5. The Masks Are Off Dept.

     The black race hucksters and hustlers don’t even try to pretend any longer:

     You may think that you work hard for your possessions, but Black Lives Matter organizer Ashleigh Shackelford thinks otherwise. In fact, she doesn’t think you own them at all.
     Nothing you have is yours. Let me be clear: Nothing you have is yours. Also, Let me be see through: Reparations are not donations, because we are not your charity, tax write off, or good deed for the day. You are living off of stolen resources, stolen land, exploited labor, appropriated culture and the murder of our people. Nothing you have is yours.

     There are Americans – white Americans – who dismiss this as unimportant, “they don’t really mean it” rhetoric. Insanely, there are other white Americans who agree with Shackelford and her fellow travelers. They would denounce these sentiments as “genocide.”

     They have no idea what’s coming...what’s getting closer with every day that passes...and it’s all on the shoulders of Shackelford, her colleagues in black racialist incitement, and those who grant them the slightest scintilla of respect.


     That’s all for today, Gentle Reader. I continue to hope that good morals and good sense will make a triumphant comeback in this newborn year. But hope is a fragile thing. Enough crap has already come around on 2019’s carousel to shake my hope: not irrevocably, but it required a bit of firming up.

     We can do better. Indeed, we must.

     Pray.

4 comments:

  1. Lots to think about in this post. 'Course, it does tend to suck the hope right out of ya'.

    ReplyDelete
  2. I have opined, on multiple occasions, that all those of politically-preferential pigmentation who think that live is sooooo hard in the US, and that we owe them (yada yada yada) should be DNA tested and shipped back to the African country that most closely matches their DNA makeup.

    Let's right this horrific wrong... after all, without slavery, that's where they'd still be.

    ReplyDelete
  3. I hadn't seen the Shackelford quote - but it dovetails with some other reading I've been doing.

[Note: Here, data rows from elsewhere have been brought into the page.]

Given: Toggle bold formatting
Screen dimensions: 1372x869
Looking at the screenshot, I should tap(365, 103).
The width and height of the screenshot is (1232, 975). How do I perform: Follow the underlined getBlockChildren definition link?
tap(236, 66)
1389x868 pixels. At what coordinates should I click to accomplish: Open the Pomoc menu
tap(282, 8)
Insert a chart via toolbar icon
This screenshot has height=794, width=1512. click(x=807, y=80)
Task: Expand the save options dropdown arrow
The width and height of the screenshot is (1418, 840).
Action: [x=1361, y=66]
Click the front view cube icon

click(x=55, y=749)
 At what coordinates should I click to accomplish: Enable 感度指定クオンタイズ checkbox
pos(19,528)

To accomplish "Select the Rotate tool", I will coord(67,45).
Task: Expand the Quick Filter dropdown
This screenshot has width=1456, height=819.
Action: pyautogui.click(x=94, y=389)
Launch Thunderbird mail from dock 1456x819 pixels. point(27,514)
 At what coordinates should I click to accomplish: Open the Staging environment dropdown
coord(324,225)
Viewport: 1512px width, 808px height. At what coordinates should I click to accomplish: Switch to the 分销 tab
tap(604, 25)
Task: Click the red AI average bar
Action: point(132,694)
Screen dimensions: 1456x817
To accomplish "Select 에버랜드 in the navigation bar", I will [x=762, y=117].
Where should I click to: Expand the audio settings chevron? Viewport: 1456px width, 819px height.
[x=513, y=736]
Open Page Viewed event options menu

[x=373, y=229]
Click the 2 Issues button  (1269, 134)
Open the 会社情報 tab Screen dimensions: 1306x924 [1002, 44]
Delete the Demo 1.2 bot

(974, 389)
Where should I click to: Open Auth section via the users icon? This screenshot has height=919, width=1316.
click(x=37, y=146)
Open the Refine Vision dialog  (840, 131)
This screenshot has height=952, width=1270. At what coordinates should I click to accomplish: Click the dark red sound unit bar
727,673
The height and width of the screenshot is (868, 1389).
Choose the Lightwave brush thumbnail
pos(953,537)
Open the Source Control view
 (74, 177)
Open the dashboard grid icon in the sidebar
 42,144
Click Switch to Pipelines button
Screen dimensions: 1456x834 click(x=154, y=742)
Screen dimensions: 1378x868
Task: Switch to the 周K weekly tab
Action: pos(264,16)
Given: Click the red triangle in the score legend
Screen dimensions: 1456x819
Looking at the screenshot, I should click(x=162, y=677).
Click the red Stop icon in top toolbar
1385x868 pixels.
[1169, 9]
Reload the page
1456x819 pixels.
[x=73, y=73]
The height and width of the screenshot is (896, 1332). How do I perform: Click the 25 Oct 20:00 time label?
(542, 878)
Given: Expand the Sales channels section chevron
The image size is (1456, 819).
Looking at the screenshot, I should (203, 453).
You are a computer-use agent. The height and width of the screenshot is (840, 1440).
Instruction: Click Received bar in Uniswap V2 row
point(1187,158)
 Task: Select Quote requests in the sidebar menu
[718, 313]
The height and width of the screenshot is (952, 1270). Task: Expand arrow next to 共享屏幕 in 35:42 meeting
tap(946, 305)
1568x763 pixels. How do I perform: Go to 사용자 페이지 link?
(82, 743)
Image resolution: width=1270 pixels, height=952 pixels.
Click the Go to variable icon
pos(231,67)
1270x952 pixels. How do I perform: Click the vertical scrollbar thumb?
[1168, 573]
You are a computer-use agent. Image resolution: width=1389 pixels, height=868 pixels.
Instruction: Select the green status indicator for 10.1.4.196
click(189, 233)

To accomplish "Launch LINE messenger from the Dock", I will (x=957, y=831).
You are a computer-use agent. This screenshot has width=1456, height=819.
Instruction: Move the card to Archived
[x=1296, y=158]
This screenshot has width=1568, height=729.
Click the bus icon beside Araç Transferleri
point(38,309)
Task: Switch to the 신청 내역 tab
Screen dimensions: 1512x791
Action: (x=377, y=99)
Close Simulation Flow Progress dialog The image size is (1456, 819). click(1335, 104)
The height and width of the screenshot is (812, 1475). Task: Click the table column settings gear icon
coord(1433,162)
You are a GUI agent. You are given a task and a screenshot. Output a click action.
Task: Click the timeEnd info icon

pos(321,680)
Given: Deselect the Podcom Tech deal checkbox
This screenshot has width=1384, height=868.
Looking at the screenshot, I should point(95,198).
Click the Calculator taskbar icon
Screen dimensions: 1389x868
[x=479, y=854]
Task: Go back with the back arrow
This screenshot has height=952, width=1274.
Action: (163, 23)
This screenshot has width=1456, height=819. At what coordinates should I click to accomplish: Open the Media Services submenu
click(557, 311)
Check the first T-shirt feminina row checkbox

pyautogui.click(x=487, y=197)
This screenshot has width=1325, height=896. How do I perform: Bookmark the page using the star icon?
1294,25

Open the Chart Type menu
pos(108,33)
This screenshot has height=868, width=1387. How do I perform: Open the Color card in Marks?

I'll toss up a link when I'm done (might be a couple of weeks). That's a kind way to tell you I'm swiping that passage!

    ReplyDelete
  4. Hope indeed. As my best friend and fellow Catholic gently reminds me: Dispair is a sin.

    Even if by doctrine alone it technically isn’t, I hold it as such for me because it reveals a lack of faith, and provides a weakness, a chink in the armor, if you will - that the father of lies will exploit.

    When your hope feels thin, it is time to pray, to adhere ever more deeply to Christ’s teachings, and live our day to day lives as though that mattered. Why? Because it does matter. If only more of our brothers in Christ believed that as fervently as I do - I believe the ongoing cultural battle would look far different than it does today.